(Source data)
━━━━━━━━

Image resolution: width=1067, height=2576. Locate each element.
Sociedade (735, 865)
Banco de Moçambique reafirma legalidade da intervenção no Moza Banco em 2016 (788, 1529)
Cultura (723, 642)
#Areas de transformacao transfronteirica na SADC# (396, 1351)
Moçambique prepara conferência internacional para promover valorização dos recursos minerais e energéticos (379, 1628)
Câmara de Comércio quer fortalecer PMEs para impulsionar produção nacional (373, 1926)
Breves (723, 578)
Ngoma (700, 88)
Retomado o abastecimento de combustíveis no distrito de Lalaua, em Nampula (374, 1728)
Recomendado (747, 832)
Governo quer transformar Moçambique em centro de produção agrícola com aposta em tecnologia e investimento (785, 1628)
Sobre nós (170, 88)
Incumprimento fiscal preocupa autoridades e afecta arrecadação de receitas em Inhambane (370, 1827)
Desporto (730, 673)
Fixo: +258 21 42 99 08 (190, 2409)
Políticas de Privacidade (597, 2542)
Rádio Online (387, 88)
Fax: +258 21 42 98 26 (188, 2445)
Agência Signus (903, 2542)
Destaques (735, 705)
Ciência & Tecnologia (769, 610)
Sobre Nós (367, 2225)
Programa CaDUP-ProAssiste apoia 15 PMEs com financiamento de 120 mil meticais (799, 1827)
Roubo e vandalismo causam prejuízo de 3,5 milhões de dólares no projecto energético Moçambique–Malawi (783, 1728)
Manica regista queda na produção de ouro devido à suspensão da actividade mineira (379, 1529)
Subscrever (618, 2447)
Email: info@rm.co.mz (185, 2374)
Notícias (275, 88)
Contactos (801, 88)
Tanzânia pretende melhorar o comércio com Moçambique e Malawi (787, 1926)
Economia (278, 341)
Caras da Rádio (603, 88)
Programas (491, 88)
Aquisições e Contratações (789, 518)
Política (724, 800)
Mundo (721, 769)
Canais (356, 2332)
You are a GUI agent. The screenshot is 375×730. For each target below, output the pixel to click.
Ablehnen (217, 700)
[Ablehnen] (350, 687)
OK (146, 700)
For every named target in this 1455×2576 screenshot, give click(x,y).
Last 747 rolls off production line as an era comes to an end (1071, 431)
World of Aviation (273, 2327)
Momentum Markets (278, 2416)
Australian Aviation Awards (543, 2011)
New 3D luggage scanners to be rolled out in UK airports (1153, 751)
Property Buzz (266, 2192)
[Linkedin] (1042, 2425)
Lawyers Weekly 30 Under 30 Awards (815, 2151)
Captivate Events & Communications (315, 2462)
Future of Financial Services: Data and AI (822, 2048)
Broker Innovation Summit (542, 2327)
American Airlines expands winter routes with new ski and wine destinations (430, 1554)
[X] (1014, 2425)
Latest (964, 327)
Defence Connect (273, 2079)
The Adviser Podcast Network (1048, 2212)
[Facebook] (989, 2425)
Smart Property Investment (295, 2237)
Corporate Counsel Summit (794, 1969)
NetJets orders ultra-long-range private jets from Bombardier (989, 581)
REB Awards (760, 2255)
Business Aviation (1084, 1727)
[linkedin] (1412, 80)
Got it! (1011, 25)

━━━━━━━━

Your goal: Starting at the line above that holds "Sobre Nós (367, 2225)" and ending at the line that holds "[Facebook] (989, 2425)", transcribe each line exactly and include no other lines.

Answer:
Sobre Nós (367, 2225)
Programa CaDUP-ProAssiste apoia 15 PMEs com financiamento de 120 mil meticais (799, 1827)
Roubo e vandalismo causam prejuízo de 3,5 milhões de dólares no projecto energético Moçambique–Malawi (783, 1728)
Manica regista queda na produção de ouro devido à suspensão da actividade mineira (379, 1529)
Subscrever (618, 2447)
Email: info@rm.co.mz (185, 2374)
Notícias (275, 88)
Contactos (801, 88)
Tanzânia pretende melhorar o comércio com Moçambique e Malawi (787, 1926)
Economia (278, 341)
Caras da Rádio (603, 88)
Programas (491, 88)
Aquisições e Contratações (789, 518)
Política (724, 800)
Mundo (721, 769)
Canais (356, 2332)
You are a GUI agent. The screenshot is 375×730. For each target below, output the pixel to click.
Ablehnen (217, 700)
[Ablehnen] (350, 687)
OK (146, 700)
For every named target in this 1455×2576 screenshot, give click(x,y).
Last 747 rolls off production line as an era comes to an end (1071, 431)
World of Aviation (273, 2327)
Momentum Markets (278, 2416)
Australian Aviation Awards (543, 2011)
New 3D luggage scanners to be rolled out in UK airports (1153, 751)
Property Buzz (266, 2192)
[Linkedin] (1042, 2425)
Lawyers Weekly 30 Under 30 Awards (815, 2151)
Captivate Events & Communications (315, 2462)
Future of Financial Services: Data and AI (822, 2048)
Broker Innovation Summit (542, 2327)
American Airlines expands winter routes with new ski and wine destinations (430, 1554)
[X] (1014, 2425)
Latest (964, 327)
Defence Connect (273, 2079)
The Adviser Podcast Network (1048, 2212)
[Facebook] (989, 2425)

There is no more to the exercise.